The president told reporters earlier this summer that he would not pardon his son.
“I’m extremely proud of my son Hunter. He has overcome an addiction. He is one of the brightest, most decent men I know,” he said. “I abide by the jury decision. I will do that and I will not pardon him.”
White House press secretary Karine Jean-Pierre said as recently as Nov. 8 that Biden would not pardon his son.
In his statement Sunday, Biden said that his son had been “selectively, and unfairly, prosecuted.” Biden has been concerned - as Hunter Biden was - about his political adversaries.
Also, the president is no longer running for office. He made his no-pardon pledge before he dropped out of the presidential race in June.
In his statement, the president said it was clear that his son was treated differently from other defendants in similar predicaments. The plea deal unraveled and Biden’s political opponents took credit for pressuring the process, he said.
“No reasonable person who looks at the facts of Hunter’s cases can reach any other conclusion than Hunter was singled out only because he is my son - and that is wrong. There has been an effort to break Hunter - who has been five and a half years sober, even in the face of unrelenting attacks and selective prosecution. In trying to break Hunter, they’ve tried to break me - and there’s no reason to believe it will stop here. Enough is enough.”

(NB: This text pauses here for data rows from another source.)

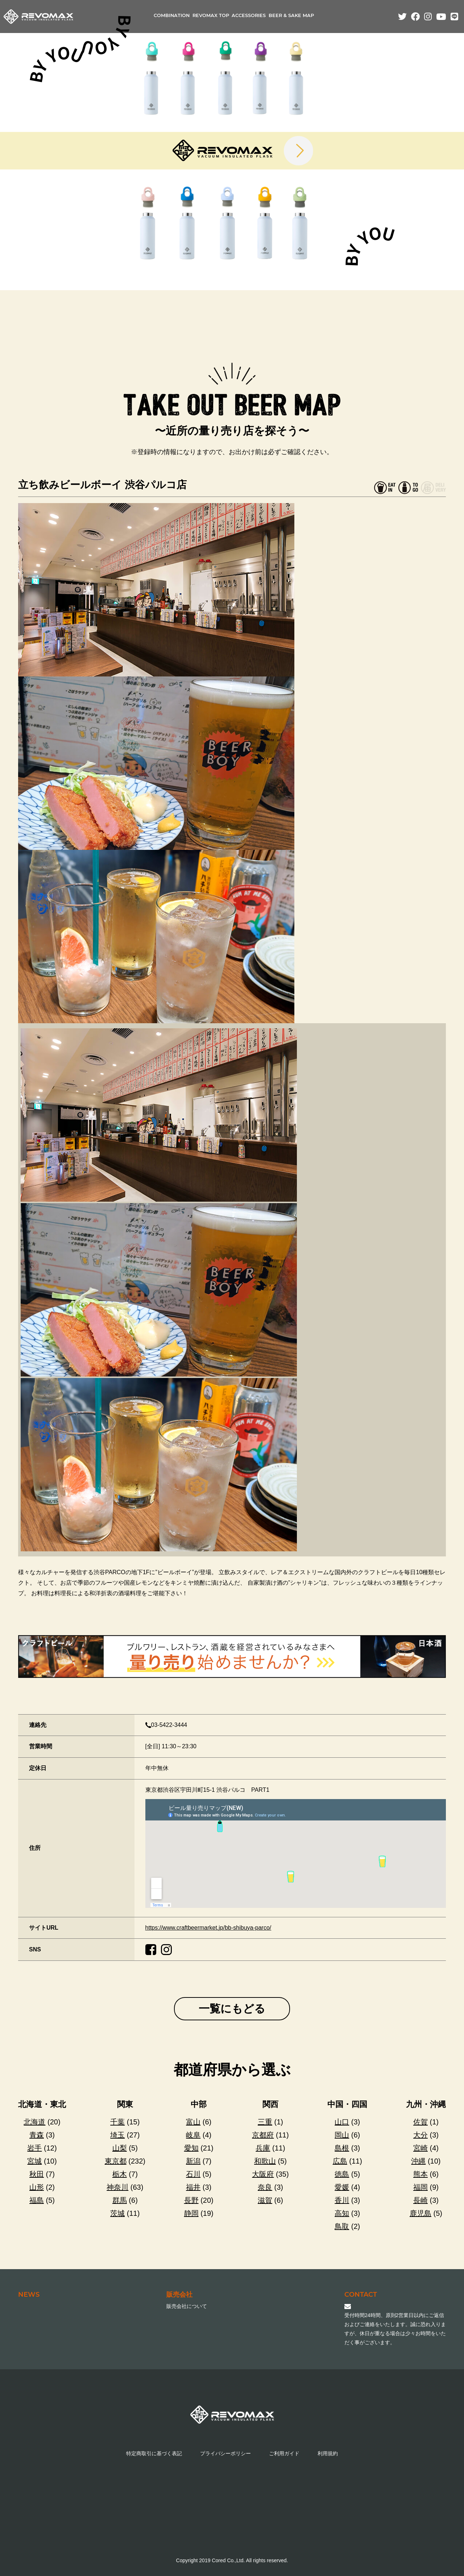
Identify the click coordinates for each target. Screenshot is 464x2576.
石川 (193, 2174)
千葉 (117, 2122)
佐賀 (420, 2122)
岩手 (34, 2148)
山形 (36, 2187)
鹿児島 (420, 2213)
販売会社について (186, 2306)
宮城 (34, 2161)
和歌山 (265, 2161)
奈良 (265, 2187)
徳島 (342, 2174)
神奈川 (117, 2187)
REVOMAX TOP (210, 16)
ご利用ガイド (284, 2453)
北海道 (34, 2122)
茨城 (117, 2213)
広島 (340, 2161)
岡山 (342, 2135)
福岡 (420, 2187)
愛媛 (342, 2187)
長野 (191, 2200)
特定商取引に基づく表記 (154, 2453)
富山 (193, 2122)
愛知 (191, 2148)
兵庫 (263, 2148)
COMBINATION (172, 16)
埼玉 (117, 2135)
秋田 (36, 2174)
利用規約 (328, 2453)
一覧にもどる (232, 2009)
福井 (193, 2187)
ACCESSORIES (249, 16)
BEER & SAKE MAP (291, 16)
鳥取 (342, 2226)
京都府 (263, 2135)
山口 (342, 2122)
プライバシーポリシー (225, 2453)
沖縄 (418, 2161)
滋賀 (265, 2200)
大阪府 (263, 2174)
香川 (342, 2200)
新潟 (193, 2161)
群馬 (119, 2200)
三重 (265, 2122)
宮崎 (420, 2148)
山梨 (119, 2148)
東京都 (116, 2161)
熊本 (420, 2174)
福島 (36, 2200)
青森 (36, 2135)
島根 (342, 2148)
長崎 (420, 2200)
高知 (342, 2213)
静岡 (191, 2213)
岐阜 (193, 2135)
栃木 (119, 2174)
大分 (420, 2135)
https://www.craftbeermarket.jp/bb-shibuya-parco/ (208, 1928)
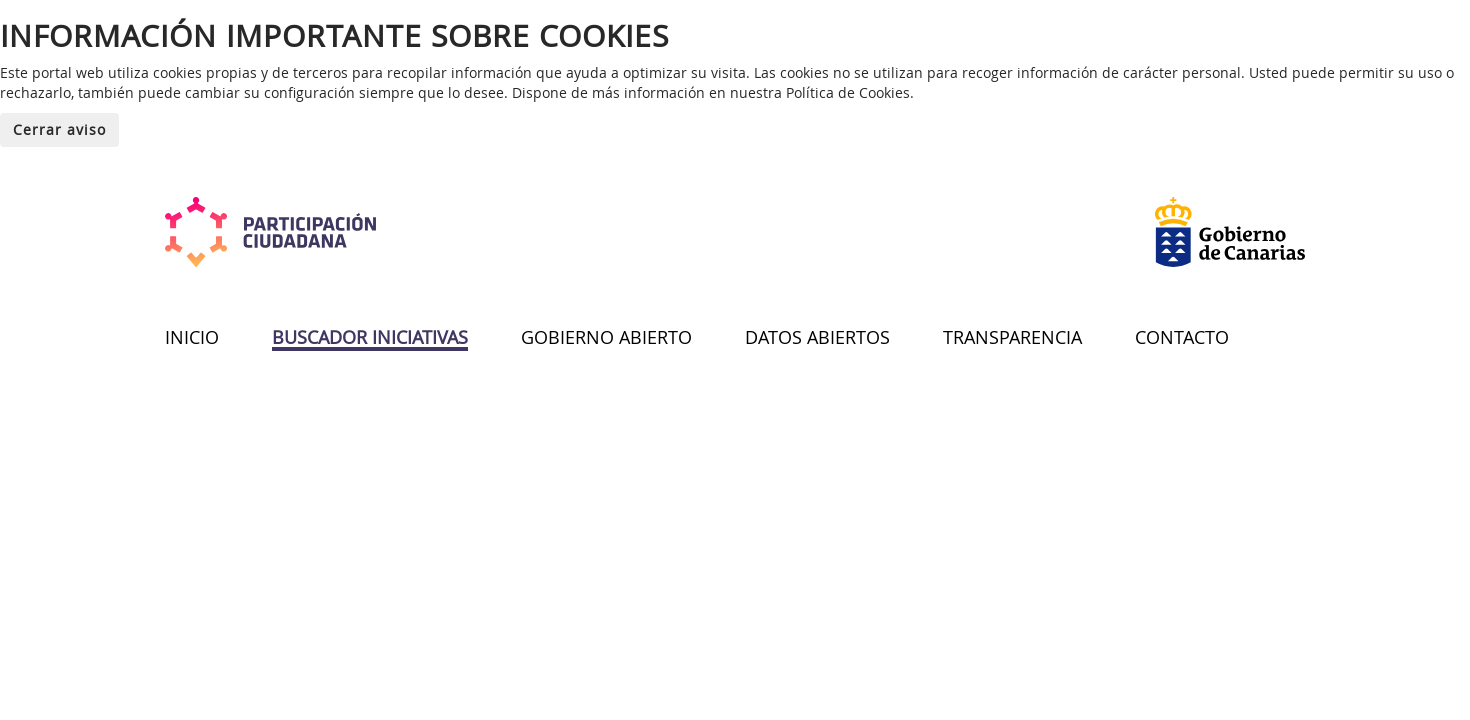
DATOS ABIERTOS (817, 337)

Yes. In his final weeks in office, Trump pardoned Charles Kushner, the father of his son-in law, Jared Kushner. He also pardoned multiple allies convicted in special counsel Robert Mueller’s Russia investigation. Trump over the weekend announced plans to nominate the elder Kushner to be the U.S. envoy to France in his next administration.
President Bill Clinton pardoned his half-brother Roger Clinton in 2001, after he had completed a prison term for drug charges. Clinton also pardoned his former business partner Susan McDougal, who had been sentenced to two years in prison for her role in the Whitewater real estate deal.